I shall try one last time. I am interested in where and why students have difficulties. I recognize that those diffculties are frequently purely psychological and therefore of no interest whatsoever to pure mathematicians. Quite a few of us, however, are interested in getting people to learn mathematics, and psychological barriers are important in that regard.

[MATH]y = \{f(x)\}^r, \text { where } r \in \mathbb R.[/MATH]
A student who knows the chain and power rules can see immediately that y' should look like

[MATH]y' = r * \{f(x)\}^{(r-1)} * \text {something}.[/MATH]
That format is what they have been taught to expect. Now we are assuming that f(x) is a messy function, but subject to logarithmic disaggregation. So, if we are trying to explain differential calculus, we introduce the topic of logarithmic differentiation.

[MATH]y = \{f(x)\}^r \implies ln(y) = ln(\{fx)\}^r) = r * ln\{f(x)\}.[/MATH]
The student who grasped logs sees this instantly.

And obviously if z = ln(y), z is a function of y, but y is a function of x so z is also a function of x. Let's calculate z's derivative with respect to x according to the chain rule.

[MATH]z' = \dfrac{dz}{dy} * \dfrac{dy}{dx} = \dfrac{1}{y} * y'.[/MATH]
The student has no trouble here but may be wondering where all this is going.

[MATH]z = ln(y) \text { and } ln(y) = r * ln\{f(x)\} \implies z = r * ln(y) \implies\\ z' = \text {the derivative of } r * ln\{f(x)\} \implies\\ \dfrac{1}{y} * y' = \text {the derivative of } r * ln\{f(x)\} \implies \\ y' = ry * \text {the derivative of } r * ln\{f(x)\} \implies \\ y' = r\{f(x)\}^r * \text {the derivative of } ln\{f(x)\}.[/MATH]And the teacher then concludes with "And that derivative of ln{fx)} is easy to compute" That is a logical place for the teacher to conclude because we teach logarithmic differentiation to simplify differentiation of a class of functions. But that exponent of r is a potential bomb of cognitive dissonance that can explode at any time. The student does not expect it; it seems to contradict what was previously learned.

Yes, the apparent discrepancy can be dispelled without too much trouble.

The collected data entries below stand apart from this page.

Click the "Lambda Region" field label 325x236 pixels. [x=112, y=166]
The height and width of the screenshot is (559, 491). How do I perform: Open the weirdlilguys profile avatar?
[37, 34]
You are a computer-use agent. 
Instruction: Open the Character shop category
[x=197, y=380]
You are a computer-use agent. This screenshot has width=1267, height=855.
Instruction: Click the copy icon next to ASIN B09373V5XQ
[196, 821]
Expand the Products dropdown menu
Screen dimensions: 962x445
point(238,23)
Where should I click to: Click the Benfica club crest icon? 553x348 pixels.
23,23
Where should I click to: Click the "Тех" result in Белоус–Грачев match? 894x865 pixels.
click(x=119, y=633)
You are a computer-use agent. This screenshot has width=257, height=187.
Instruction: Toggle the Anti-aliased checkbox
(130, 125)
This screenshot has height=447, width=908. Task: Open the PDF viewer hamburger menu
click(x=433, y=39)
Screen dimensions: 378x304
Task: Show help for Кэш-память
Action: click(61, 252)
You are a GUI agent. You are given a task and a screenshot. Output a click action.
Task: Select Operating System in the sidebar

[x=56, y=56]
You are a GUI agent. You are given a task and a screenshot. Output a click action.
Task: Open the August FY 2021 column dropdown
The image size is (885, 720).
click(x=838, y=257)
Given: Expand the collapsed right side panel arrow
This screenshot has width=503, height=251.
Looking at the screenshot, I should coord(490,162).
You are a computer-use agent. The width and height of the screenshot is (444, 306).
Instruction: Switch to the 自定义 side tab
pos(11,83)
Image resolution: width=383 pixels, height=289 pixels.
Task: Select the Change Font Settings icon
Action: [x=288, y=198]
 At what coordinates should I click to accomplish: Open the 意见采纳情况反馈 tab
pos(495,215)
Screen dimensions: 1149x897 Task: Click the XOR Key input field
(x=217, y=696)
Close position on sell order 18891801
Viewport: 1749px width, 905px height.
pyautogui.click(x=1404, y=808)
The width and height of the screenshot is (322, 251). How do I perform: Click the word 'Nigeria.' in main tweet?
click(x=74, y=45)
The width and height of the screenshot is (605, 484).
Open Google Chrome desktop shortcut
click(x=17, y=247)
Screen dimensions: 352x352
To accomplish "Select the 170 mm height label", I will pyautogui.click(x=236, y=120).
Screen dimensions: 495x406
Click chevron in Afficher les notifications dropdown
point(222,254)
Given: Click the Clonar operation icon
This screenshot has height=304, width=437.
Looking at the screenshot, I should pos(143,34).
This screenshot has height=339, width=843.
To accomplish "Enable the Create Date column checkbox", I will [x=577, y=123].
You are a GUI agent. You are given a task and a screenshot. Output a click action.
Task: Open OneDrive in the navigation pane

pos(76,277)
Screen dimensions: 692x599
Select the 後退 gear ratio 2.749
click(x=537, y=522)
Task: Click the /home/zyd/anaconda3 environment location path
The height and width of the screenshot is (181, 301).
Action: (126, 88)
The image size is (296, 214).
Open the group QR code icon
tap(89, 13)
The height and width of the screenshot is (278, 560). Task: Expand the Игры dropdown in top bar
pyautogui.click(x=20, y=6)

[MATH]w = ln\{f(x)\} \implies w' = \dfrac{1}{f(x)} * f'(x) \implies\\ y' = r\{f(x)\}^r * \dfrac{1}{f(x)} * f'(x) = r\{f(x)\}^{(r-1)}f'(x).[/MATH]Of course, the whole point of the exercise is to avoid computing f'(x) so there is no logical reason to even mention how to resolve the apparent discrepancy. If someone notices it and is bothered by it, they are illogical people who do not belong in math class and should study history like me.